** begin QUOTED PASSAGE **
Thus the inner self is a plurality, like the Chinese idea of pairs, such as yin and yang. While they may appear to us as opposites, the great challenge in the spiritual life is the reconciliation of this paradox. Because in fact, the two are one; they are two parts of one stream of energy.

The end product of this evolution, writes Johnson, "is something that we can sense, feel and describe intuitively--even though we have not obtained it, a sense of wholeness, of completeness. This wholeness is the totality of our being," our Oneness. Totality can be expressed symbolically in ways such as mandala or divine geometry.
Failing this, "the self may well lapse into a place of mental disorder, of compulsions and neurosis."

Often we refuse the awakenings of conscious, repressing the best parts of ourselves, both the light and the dark; we come to view large swaths as negative. In viewing the offerings of unconsciousness negatively, as good and bad rather than in degrees of integration, in oneness, our richest parts bear no good fruit for us in our lives. We reject them, relegating their energies to some dark place where we just will not look.

"Even the voice of God, can be and is rejected." The soul is then left to "stealing or appropriating" what it needs-- our time, our energies, falling into dark corners "where incomprehensible and odd behaviors arise, in unprotected places the ego lets down, and the part of us that would otherwise accept, and believe this is gold, is left without a place to turn.

"Curiously people usually resist their own good qualities even more emphatically than they resist facing their negatives." Yet to achieve a balance, both must be regarded evenly. A practice of writing out your imaginings, dreams and musings will help to balance oneself, bringing clarity and peace to a life. Most importantly, actions make initial imaginings concrete, into a form that can be seen clearly. The use of rituals, both in symbol and in religion, are also quite valuable and lend a concrete avenue for modern man to attend to his own unique, spirits and longings.
** end QUOTED PASSAGE **
OBJECTIVES:
1: Copy the passage on the inner self word for word, starting at "Often we refuse" and ending at "will not look.".
2: According to the passage on the inner self, which things does a writing practice have you write out?
3: Write the next part of the passage on the inner self, picking up after its final sentence.
** begin DATA EXCERPT **
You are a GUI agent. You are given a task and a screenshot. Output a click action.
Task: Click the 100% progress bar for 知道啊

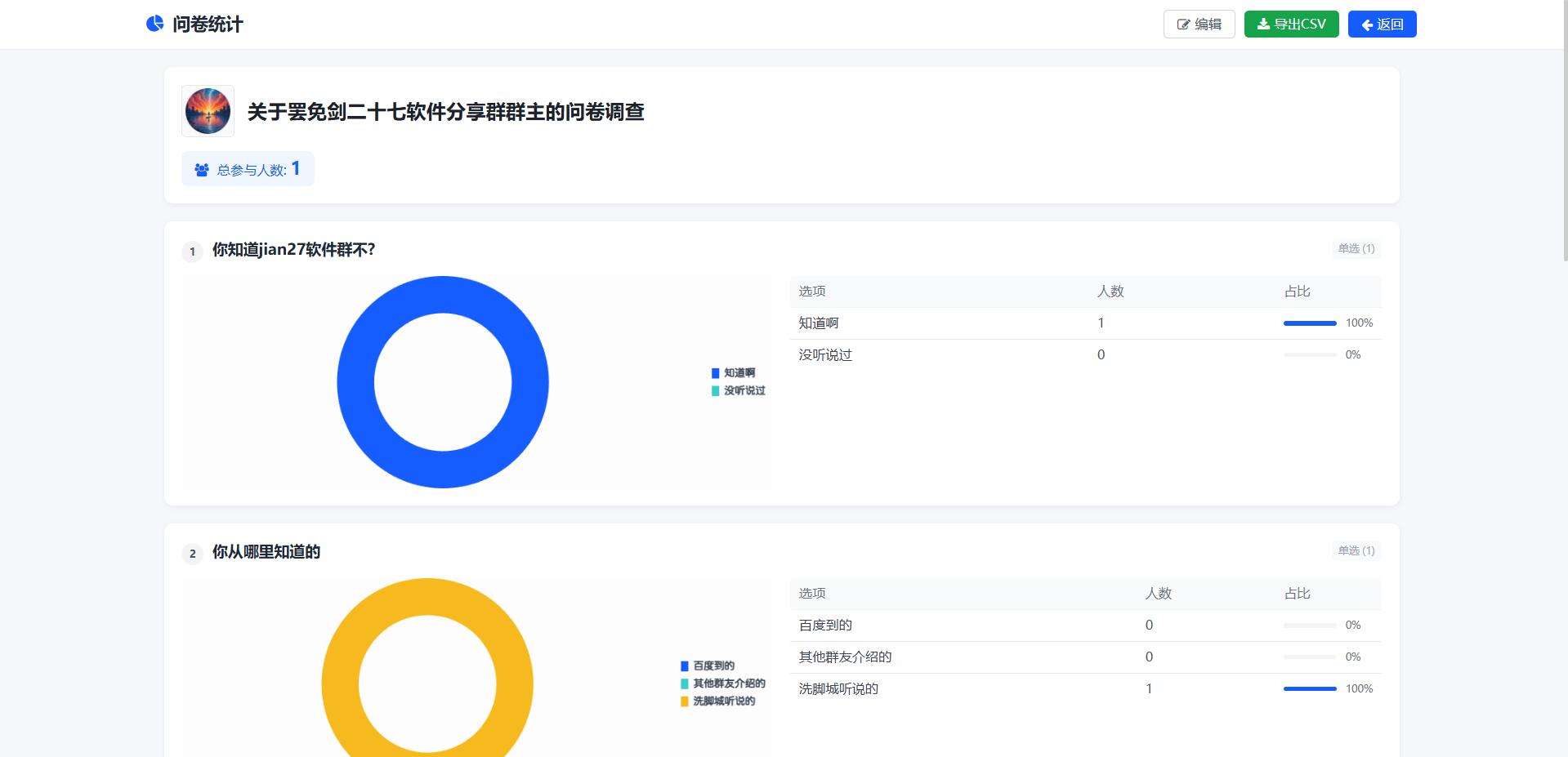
** end DATA EXCERPT **
RESULTS OF THE TASKS:
1:
Often we refuse the awakenings of conscious, repressing the best parts of ourselves, both the light and the dark; we come to view large swaths as negative. In viewing the offerings of unconsciousness negatively, as good and bad rather than in degrees of integration, in oneness, our richest parts bear no good fruit for us in our lives. We reject them, relegating their energies to some dark place where we just will not look.

2:
- imaginings
- dreams
- musings

3:
What part of it do you believe?
~Robert Johnson, Inner work

Monday, April 6, 2009

Merton and the Reality of the Body

"And what God has joined, no man can separate without danger to his sanity"

" If I never become what I am meant to be, but always remain what I am not, I shall spend eternity contradicting myself by being at once something and nothing... --Thomas Merton




While Gnosis is chiefly concerned with the mind, the idea of the body as a perceived reality is discussed by the Catholic Christian monk, Thomas Merton.

In his book, New Seeds of Contemplation, a compilation of his short musings on a variety of subjects he writes, "Detachment from things does not mean setting up a contradiction between things and God, as if God were another thing and his creatures were his rivals. We do not detach ourselves from things in order to attach ourselves to God; rather we become detached from ourselves in order to see...This is an entirely new perspective which many sincerely moral and ascetic minds fail utterly to see..."

There is no evil in the created world, nor can anything created become an obstacle to oneness.

However the obstacle often becomes our self, "that is to say our tenacious need to maintain our separate, external, egotistical will... It is then that we alienate ourselves from reality and from God..."

We use all things "for the worship of this idol, which is our imaginary self; in doing so we pervert and corrupt things, or rather we turn our relationship to them into a corrupt and sinful relationship. We do not thereby make them evil, but we use them to increase our attachments..." To take for an idol is the worst kind of self deception. "It turns a man into a fanatic, no longer capable of genuine love...'

"Whereby a "saint knows that the world and everything made by God is good... while those who are not saints either think that created things are unholy [not unified], or else they don't bother about the question one way or the other, because they are only interested in themselves."

In the eyes of the Oneness, the unified, the holy, the saints, all beauty is holy and glorious; it is without judgement because he knows that his mission on this earth as saint is to bring mercy to all men.

Merton continues. He says, "The only true joy on earth is to escape from the prison of our own false self, and enter by love into union with the Life Who Dwells and sings with in the essence of every creature, and in the core of our souls.

In his love we possess all things... Until we love God perfectly [without fear], everything in this world will be able to hurt us. And the greatest misfortune is to be dead to the pain, and not realize what it is... The anguish that we [feel] belongs to the disorder of our desire which looks for a greater reality than is there... "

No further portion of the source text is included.